Both eye doctors in question are participants with MODA. To find which providers are in-network with MODA a search could be done on www.modahealth.com. Search for care, enter ID# and the site pulls up who is a participating member.  Somewhat helpful, though more helpful was information contradicting what the OHA person had said in my initial contact… A prioritized list as to what is funded is available on Medicaid website.   
http://www.oregon.gov/oha/healthplan/Pages/priorlist/main.aspx Click on “current prioritized list” and then click on a PDF of “prioritized list of health services.”   (Thankfully, I was taking notes!)   This is an exhaustive list meant primarily for providers that uses ICD codes to determine eligibility.  Depending on what diagnosis and procedure is meant to be done.  Higher than 498 will not covered, below 498 will be covered. (I assume she meant for adults with vision claims).  Anything not listed is also not covered.

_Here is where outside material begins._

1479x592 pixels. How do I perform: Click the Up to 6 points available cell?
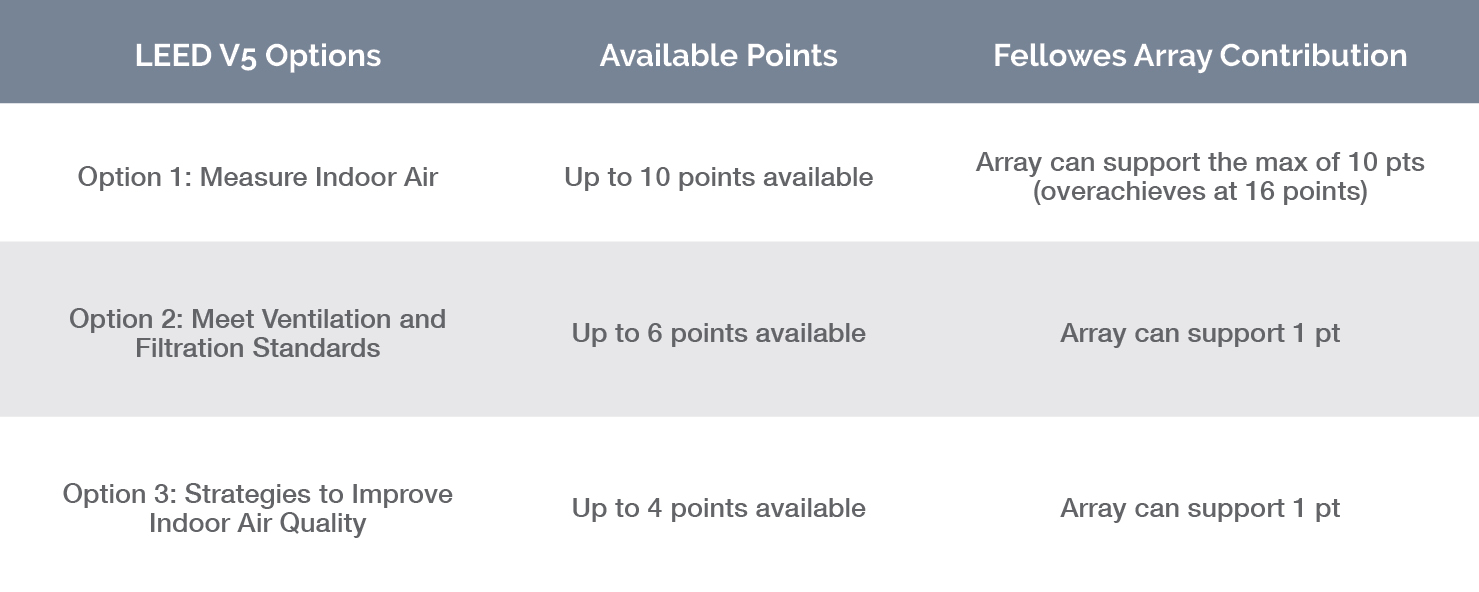tap(719, 333)
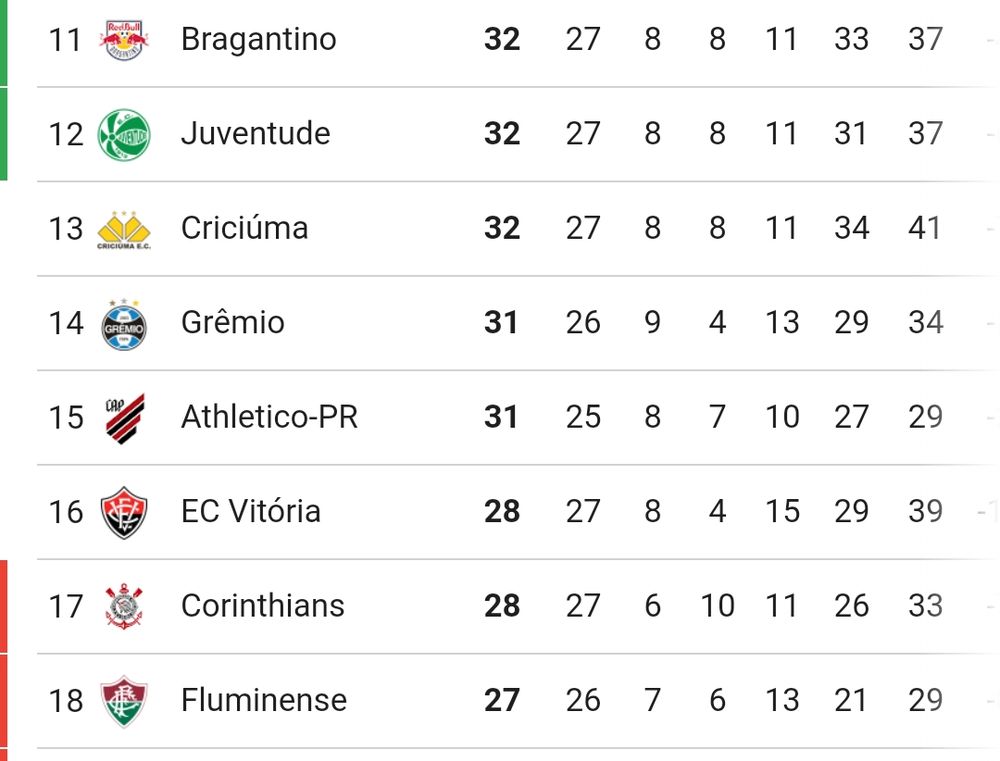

While I awaited the return call from EOCCO, I looked up the ICD-9 codes for *****’s diagnoses:
Hypertension = 409.1
Seizure Disorders vary between epilepsy (345.9) and other convulsions (780.39)
Developmental disabilities (aka Pervasive Developmental Disorders) = 299.00-299.99
Unspecified Developmental Disability = 299.9 / Unspecified Intellectual Disability = 319
All mental disorders, including ADHD (314), range from between 290-319
The other client who had his claim processed had “amliopia” (code = 368.00)

Now I was really intrigued.  Basically, all the government agencies responsible for procuring providers and dispensing payment had told me that my client’s claim should be able to be processed. And every diagnosis seemed to be a qualifying factor.  However, the conversations I had with the PCP and the eye doctor indicated a heavy reluctance on their part.  It scarcely matters what any legal precedent is if the people directly involved in carrying out procedures won’t do it.  So, the issue pushed on…a couple weeks later.

July 2
I had not received a call back from EOCCO, but the MODA person did leave a message to say that ***** has relevant diagnoses and should be covered for a vision exam.  She tried to contact the PCP for a referral, but the office was closed for the week during the holiday.  Yes, the entire week!  I guess the message there is not to get sick during a major holiday.  The MODA person was able to leave a voice mail with the PCP.

July 10
The MODA representative still had not heard back from the person in charge of referrals, but assured me she was working on contacting them for a referral.

July 30
*****'s physician's office called to tell me that MODA had requested them to refer ***** for an eye exam.  It was to a different optometrist, but the expense is covered!   A success.  It only took a month and half and few headaches, but a success nonetheless.

Next time someone, even a person of authority, tells you something that doesn't quite make sense, do your homework and stand up for your rights.  Just a little bit of laziness and ambivalence on my part and my client would have either gone untreated or else ripped off.  And from the optometrist's point of view, listening and doing their homework might not have cost them a client.